--- begin RECORDS SHOWN ---

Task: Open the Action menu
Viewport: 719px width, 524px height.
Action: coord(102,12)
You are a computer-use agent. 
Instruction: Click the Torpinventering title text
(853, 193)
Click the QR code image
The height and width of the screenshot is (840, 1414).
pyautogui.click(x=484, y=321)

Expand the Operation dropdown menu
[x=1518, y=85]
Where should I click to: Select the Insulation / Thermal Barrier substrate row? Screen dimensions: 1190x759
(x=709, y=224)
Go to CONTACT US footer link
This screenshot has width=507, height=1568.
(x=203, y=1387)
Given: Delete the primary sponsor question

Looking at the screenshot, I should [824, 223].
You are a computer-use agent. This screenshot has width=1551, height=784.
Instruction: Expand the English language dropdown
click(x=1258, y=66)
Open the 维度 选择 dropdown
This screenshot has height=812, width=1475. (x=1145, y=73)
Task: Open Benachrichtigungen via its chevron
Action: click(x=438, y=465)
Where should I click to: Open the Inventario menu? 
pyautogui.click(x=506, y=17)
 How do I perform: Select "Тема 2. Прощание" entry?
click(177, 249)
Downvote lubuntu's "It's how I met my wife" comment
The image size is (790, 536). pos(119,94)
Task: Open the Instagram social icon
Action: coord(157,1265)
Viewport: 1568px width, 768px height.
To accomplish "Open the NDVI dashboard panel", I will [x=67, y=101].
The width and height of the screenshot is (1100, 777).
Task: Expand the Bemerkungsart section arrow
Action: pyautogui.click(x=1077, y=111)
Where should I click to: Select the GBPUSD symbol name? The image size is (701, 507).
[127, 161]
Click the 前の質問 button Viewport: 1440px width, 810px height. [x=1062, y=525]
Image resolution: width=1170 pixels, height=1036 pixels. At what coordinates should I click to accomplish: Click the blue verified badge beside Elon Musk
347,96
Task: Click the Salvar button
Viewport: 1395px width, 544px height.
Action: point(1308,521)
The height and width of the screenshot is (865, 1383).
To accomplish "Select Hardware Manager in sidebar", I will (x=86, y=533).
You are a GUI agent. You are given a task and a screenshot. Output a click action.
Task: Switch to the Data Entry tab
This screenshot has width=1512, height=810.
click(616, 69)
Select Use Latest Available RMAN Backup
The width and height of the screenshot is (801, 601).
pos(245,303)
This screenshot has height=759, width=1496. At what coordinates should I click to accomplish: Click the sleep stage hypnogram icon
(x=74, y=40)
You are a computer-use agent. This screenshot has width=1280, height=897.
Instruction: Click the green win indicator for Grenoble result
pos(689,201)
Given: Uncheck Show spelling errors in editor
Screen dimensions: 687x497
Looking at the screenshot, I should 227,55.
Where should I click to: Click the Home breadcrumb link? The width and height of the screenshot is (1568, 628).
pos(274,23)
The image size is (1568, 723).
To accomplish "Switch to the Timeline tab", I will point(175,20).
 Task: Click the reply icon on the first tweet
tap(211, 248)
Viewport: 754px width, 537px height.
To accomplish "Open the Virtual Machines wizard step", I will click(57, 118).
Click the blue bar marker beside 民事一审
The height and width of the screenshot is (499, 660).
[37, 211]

--- end RECORDS SHOWN ---

# WRITTEN TASK:
Extract and repeat, without changes, the stretch of items from the line that contains "has width=1280, height=897." through the line that contains "Looking at the screenshot, I should 227,55.", including both of those lines.

# RESPONSE TO THE EXERCISE:
You are a computer-use agent. This screenshot has width=1280, height=897.
Instruction: Click the green win indicator for Grenoble result
pos(689,201)
Given: Uncheck Show spelling errors in editor
Screen dimensions: 687x497
Looking at the screenshot, I should 227,55.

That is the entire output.